HSG was retained by the contractor firms to determine whether their actions complied with normal and customary business practices and to review the opinions of certain experts engaged by the insurance companies.

HSG’s analyses established the cause of the fire was primarily attributable to the duties for which the building owner and certain of its advisors were responsible.

Result:  The case was favorably settled during trial.

Overview: The SEC alleged that a CEO of a company committed securities fraud through the revenue recognition of a contract that had yet to be approved by a customer’s board of directors and that the CEO did so to avoid busting debt covenants and to meet revenue expectations. If found guilty, the CEO would be prohibited from serving as an officer or director of a public company.

HSG’s assignment was to rebut an expert report that asserted the CEO’s primacy in the propriety and accuracy of company financial statements. HSG’s report demonstrated that management involved in directing and operating the finance function play a far more significant role in assuring the propriety and accuracy of the company’s financial statements; that the CEO and other senior management members are entitled to rely on internal and external advisors; and that a financial restatement is not tied to the certifying CEO’s personal acknowledgment. Shortly before trial, the judge questioned the SEC’s basis for a fraud suit.
Result: The matter settled with no suspension for the CEO and for a monetary amount of approximately fifty thousand dollars.

Overview: The matter filed involved more than a billion-dollar accounting restatement due to improper revenue recognition and allegations of tens of millions of dollars of insider trading by the three executives.
HSG addressed the allegations against the CEO and found that he was not responsible for the organization that made the decision of when revenue could be recognized, nor for the decisions made internally by the organization or its external auditors on when to recognize revenue.
HSG highlighted several important facts that helped dismiss the case against the CEO – that his tenure was only 11 months out of the 57 month restatement period; that the CEO was appointed during a time of a radical reduction in force of 60% of the employees, thus making him out as the hachet man; and importantly, that the prior CEO kept the role of chairman when he stepped aside from his role as CEO and maintained control over the final approval of the revenue recognition decisions through the entire restatement period and was the single member of the company’s Options Committee.
Result: The matter settled satisfactorily with the client being dismissed from the charges.

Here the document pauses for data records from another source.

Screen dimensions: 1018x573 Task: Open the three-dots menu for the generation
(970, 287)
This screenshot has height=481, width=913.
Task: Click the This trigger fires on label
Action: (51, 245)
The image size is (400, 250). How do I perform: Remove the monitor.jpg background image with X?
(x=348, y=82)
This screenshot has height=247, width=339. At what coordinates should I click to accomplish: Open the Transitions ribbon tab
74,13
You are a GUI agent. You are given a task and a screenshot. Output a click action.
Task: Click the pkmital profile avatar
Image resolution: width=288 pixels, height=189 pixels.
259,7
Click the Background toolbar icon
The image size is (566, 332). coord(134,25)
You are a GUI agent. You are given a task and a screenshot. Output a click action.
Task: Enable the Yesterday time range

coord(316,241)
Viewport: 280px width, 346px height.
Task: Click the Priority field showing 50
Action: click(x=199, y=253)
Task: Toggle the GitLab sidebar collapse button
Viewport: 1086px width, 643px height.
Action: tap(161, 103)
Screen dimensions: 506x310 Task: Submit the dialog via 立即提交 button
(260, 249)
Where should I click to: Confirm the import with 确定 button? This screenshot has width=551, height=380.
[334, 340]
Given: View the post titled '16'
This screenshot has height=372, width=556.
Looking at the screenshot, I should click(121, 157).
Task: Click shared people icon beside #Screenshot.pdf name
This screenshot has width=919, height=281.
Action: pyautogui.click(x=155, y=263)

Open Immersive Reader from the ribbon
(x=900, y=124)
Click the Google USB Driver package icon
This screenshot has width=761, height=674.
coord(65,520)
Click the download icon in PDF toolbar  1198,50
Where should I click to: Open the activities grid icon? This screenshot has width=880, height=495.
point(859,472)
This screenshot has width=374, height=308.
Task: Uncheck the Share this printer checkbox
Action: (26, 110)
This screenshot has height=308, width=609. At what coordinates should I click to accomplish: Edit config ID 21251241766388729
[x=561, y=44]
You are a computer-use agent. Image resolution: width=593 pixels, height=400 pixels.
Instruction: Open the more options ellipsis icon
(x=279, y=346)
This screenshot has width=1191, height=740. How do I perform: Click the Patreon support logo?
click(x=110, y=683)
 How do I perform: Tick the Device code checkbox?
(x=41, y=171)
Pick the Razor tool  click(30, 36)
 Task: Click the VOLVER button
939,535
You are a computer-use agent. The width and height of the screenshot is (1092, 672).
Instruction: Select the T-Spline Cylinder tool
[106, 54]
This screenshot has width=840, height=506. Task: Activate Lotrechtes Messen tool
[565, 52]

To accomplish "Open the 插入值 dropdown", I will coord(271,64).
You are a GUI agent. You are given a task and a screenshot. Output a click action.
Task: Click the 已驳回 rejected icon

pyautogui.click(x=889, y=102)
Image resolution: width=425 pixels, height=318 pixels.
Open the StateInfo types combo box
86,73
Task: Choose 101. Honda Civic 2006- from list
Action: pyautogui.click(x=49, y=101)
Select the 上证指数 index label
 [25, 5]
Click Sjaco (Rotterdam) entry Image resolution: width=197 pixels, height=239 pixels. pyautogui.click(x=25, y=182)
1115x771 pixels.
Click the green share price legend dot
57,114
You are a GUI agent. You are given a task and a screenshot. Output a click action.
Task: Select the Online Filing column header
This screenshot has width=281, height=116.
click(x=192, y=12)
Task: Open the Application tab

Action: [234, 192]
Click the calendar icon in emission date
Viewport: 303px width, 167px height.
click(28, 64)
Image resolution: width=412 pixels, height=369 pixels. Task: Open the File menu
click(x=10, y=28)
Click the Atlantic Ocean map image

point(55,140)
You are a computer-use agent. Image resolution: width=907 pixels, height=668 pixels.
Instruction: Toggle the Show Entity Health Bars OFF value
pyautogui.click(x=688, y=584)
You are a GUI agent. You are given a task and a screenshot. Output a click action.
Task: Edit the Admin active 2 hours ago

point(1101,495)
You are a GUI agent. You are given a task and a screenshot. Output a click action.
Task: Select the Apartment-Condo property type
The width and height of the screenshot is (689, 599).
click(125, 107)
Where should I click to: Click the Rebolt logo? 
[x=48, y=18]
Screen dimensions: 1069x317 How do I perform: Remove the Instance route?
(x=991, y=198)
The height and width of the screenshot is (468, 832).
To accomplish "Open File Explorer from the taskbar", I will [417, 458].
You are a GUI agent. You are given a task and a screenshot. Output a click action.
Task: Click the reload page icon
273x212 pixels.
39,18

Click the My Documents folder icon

Overview: The management of a surviving corporation and its advisors had “engineered” a spin-off from a sister company to the detriment of the shareholders of the sister company which subsequently filed for bankruptcy.
Representing the bankrupt plaintiff, HSG assessed the roles and responsibilities of external accounting firms, legal counsel, financial advisors and senior management, and the process used and assumptions developed by the surviving company to determine the fairness of the valuation and separation of the spin-off company.
After a motion to exclude HSG was denied, HSG presented its determination that the spin-off process and the valuations created by the surviving company management and its advisors did not follow customary and ordinary business practices and that outside counsel and the public accountants had conflicts of interest. 

Result: Defendants jointly agreed to and funded a $165 million settlement.

Overview: HSG client (Plaintiff) was a wholesale electric supply company. Its principal competitor responded to client’s market penetration by undertaking a negative campaign to undermine client’s credibility. Competitor instituted litigation, the expense and settlement of which ultimately caused client to cease operation. The client’s insurance company (Defendant) failed to defend client in the stated litigation and client filed a lawsuit for recovery. HSG was retained to examine the business issues associated with the conflict, and to quantify client’s actual damages from insurance company’s failure to defend.
Result: Favorable out-of-court settlement for our client.